I am interested in leveraging the neurobiological information in the mosquito olfactory system to discover novel aversive molecules. Currently, I am exploring how sophisticated machine learning models can provide an avenue for repellant discovery and how they can potentially offer insight into how odors are encoded in the mosquito brain. I have a research background in computational chemistry, and had a position at the National Cancer Institute for a year before coming to Boston University.
In my free time I like to make music, graphic design, and run.
The continuing emergence of antibiotic-resistant microbes highlights the need for the identification of new chemotypes with antimicrobial activity. One of the most prolific sources of antimicrobial molecules has been the systematic screening of natural product samples. The National Institute of Allergy and Infectious Diseases and the National Cancer Institute here report a large screen of 326,656 partially purified natural product fractions against a panel of four microbial pathogens, resulting in the identification of >3000 fractions with antifungal and/or antibacterial activity. A small sample of these active fractions was further purified and the chemical structures responsible for the antimicrobial activity were elucidated. The proof-of-concept study identified many different chemotypes, several of which have not previously been reported to have antimicrobial activity. The results show that there remain many unidentified antibiotic compounds from nature.
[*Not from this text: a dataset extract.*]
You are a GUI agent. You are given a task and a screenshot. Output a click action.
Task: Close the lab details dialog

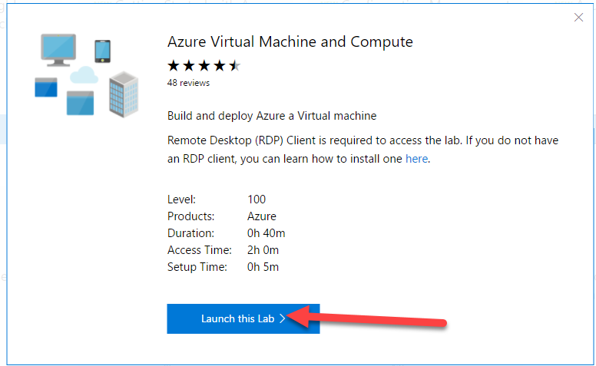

National Cancer Institute (NCI) Program for Natural Product Discovery is a new initiative aimed at creating new technologies for natural product-based drug discovery. Here, we present the development of a neural network-based bioinformatics platform for visualization and analysis of natural product high-throughput screening data using the NCI’s 60 human tumor cell anticancer drug screen. We demonstrate how the tool enables visualization of similar patterns of response that can be parsed both chemically and taxonomically, grouping NCI-60 biological profiles in one easy-to-use bioinformatics interface.
Nanoporous materials (NPMs) selectively adsorb and concentrate gases into their pores and thus could be used to store, capture, and sense many different gases. Modularly synthesized classes of NPMs, such as covalent organic frameworks (COFs), offer a large number of candidate structures for each adsorption task. A complete NPM-property table, containing measurements of relevant adsorption properties in candidate NPMs, would enable the matching of NPMs with adsorption tasks. However, in practice, the NPM-property matrix is only partially observed (incomplete); many different properties of many different NPMs have not been measured. The idea in this work is to leverage the observed (NPM, property) values to impute the missing ones. Similarly, commercial recommendation systems impute missing entries in an incomplete product–customer ratings matrix to recommend products to customers. We demonstrate a COF recommendation system to match COFs with adsorption tasks by training a low-rank model of an incomplete COF–adsorption-property matrix constructed from simulated uptakes of CH4, H2O, H2S, Xe, Kr, CO2, N2, O2, and H2 at various conditions. A low-rank model of the COF–adsorption-property matrix, fit to the observed (COF, adsorption property) values, provides (i) predictions of the missing (COF, adsorption property) values and (ii) a “map” of COFs, wherein COFs, represented as points, with similar (dissimilar) adsorption properties congregate (separate). The COF recommendation system is able to rank COFs reasonably well for most of the adsorption properties, but imputation performance diminishes precipitously when the fraction of missing entries exceeds 60%. The concepts in our COF recommendation system can be applied broadly to impute missing data pertaining to many different materials and properties.
I presented work using self-supervised learning and graph neural networks to help improve prediction of different olfactory tasks at COSYNE and AChemS . This work explores how the generation of latent spaces from different self-supervised learning tasks can improve prediction for human perception or olfactory receptor neuron response to monomolecular odors. [Poster]
I received the NSF GRFP grant in April for my proposed work using machine learning methods to discover novel mosquito repellants.